Posted by Justin Lillico on Tue 28 November 2017

Some of you out there probably know a little bit about web development and the various frameworks that are available out there. Some of you may be clever enough to realise that this very site is designed with a static site generator developed with Ruby called “Jekyll”. I just thought I might take a moment to go over why I chose to use this fancy little tool as opposed to blowing you all away with my mad server-side coding skills.


1. It’s simple There is no need for super complex bells and whistles when it comes to an online blog or what have you. If I were starting my own Amazon, maybe I might require some database and dynamic server-side scripting, but if I’m honest with myself, I’m not going to be that successful. At least not straight away.

No, we start out small and easy. Jekyll is great for that. You give it your content and it renders it into pages for you based on templates you specify.

2. It’s fast This is pretty much a no-brainer.
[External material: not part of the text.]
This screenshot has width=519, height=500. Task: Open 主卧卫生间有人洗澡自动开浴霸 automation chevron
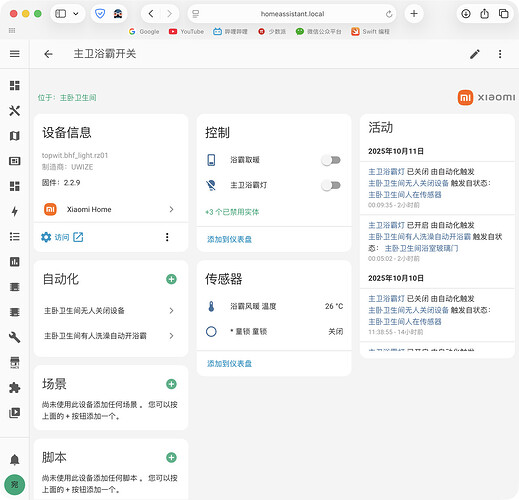[x=171, y=336]
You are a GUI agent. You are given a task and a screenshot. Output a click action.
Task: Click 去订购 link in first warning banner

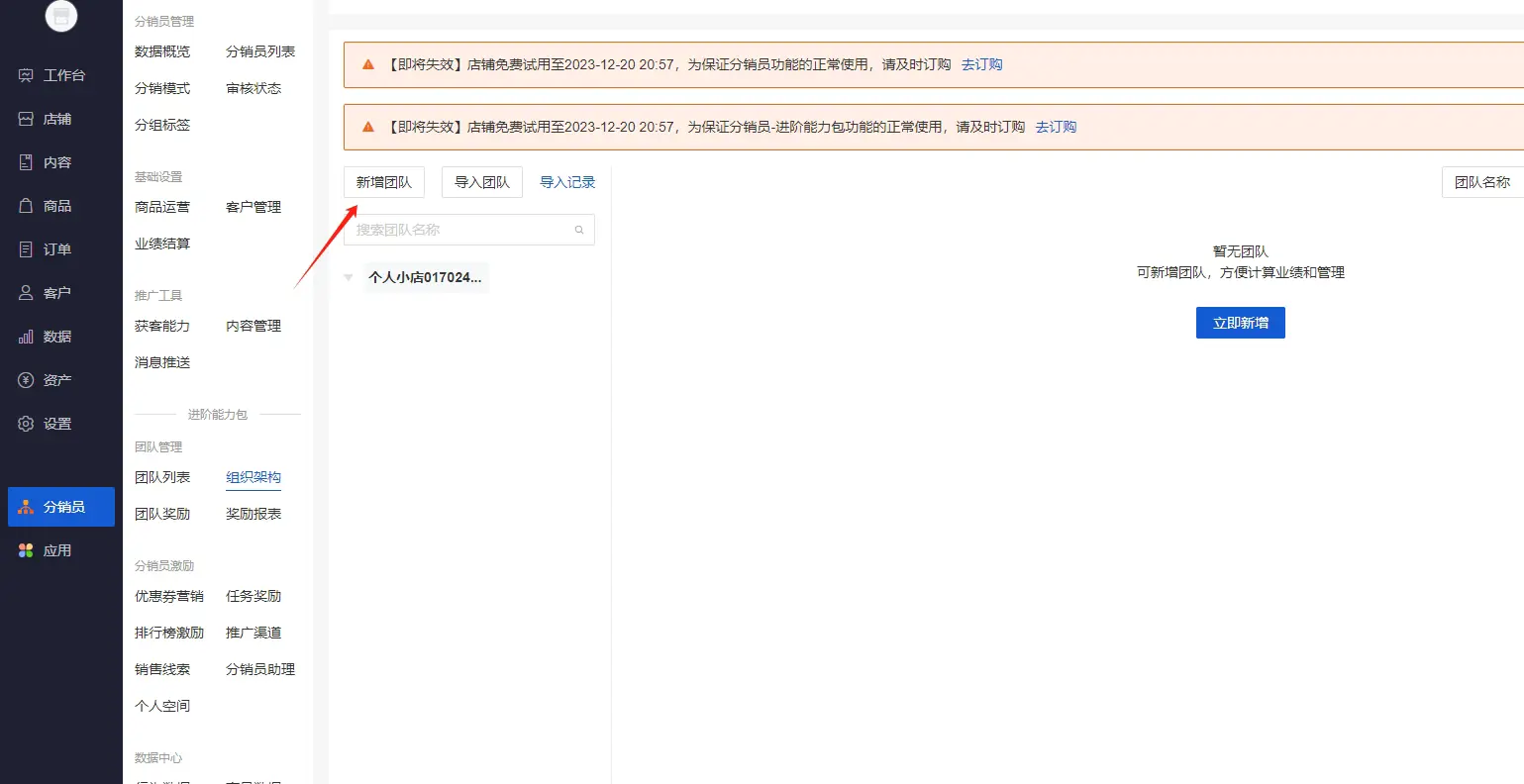point(981,64)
No server-side scripting means no server-side work. No work means much faster load times. That’s not to say there is no logic implemented here though. Jekyll comes out of the box with the ability to read a language called Liquid. Not super flexible but gets the small jobs done nicely. I especially like how you can specify parameters at the beginning of your markdown sheets and use them in your templates as variables essentially.

It's cool.

3. Blog integration So you don’t need to mess about trying to get your blog to work, Jekyll does all the heavy lifting. As I touched on before, it can read markdown files and render them into readable blog posts. Pretty neat, so much so that I had to use that lame expression.

So you can just hop onto an md editor like Dilinger like I am right now or design your own md editor and get stuck into it. I made my own but found Dillinger to be pretty effective. Look up a markdown cheat sheet like this one to make the whole process easier, but diving in blind worked fine for me to start with.
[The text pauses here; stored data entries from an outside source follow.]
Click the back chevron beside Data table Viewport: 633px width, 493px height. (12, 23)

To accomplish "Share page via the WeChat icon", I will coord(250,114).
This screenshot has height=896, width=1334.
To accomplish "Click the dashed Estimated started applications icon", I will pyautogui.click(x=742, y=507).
4. GitHub integration GitHub is compatible with Jekyll which is awesome. You just tweak a few settings and you can update your site with some simple pushing and pulling as you would any other repo. This is great for me because it meant simply buying a domain name off some cheap company and directing it to my repo. So all I do now when I want to tweak the site is load up Ubuntu as a Virtual Machine (running windows, I like overwatch) and run the jekyll serve command in the terminal and I'm away to the races. Push my work and within seconds, the site is up to date and behaving exactly as it should.

If you're just wanting to post a blog post, you can simply login to your GitHub account, navigate to the _posts/ directory and drag your md files that you produced with an online tool into the folder. It will automatically appear shortly. Particularly useful when inspiration comes out on the farm or on your jet ski or whatever.

4. It’s delightful Jekyll is a gem (pun intended). It takes something that should be simple and keeps it that way. There are themes available and its pretty easy to tweak them provided you know some simple concepts of web development. This has been greatly useful to me for learning these concepts.


So do yourselves a favour and use Jekyll for something. Or don't, I don't really mind.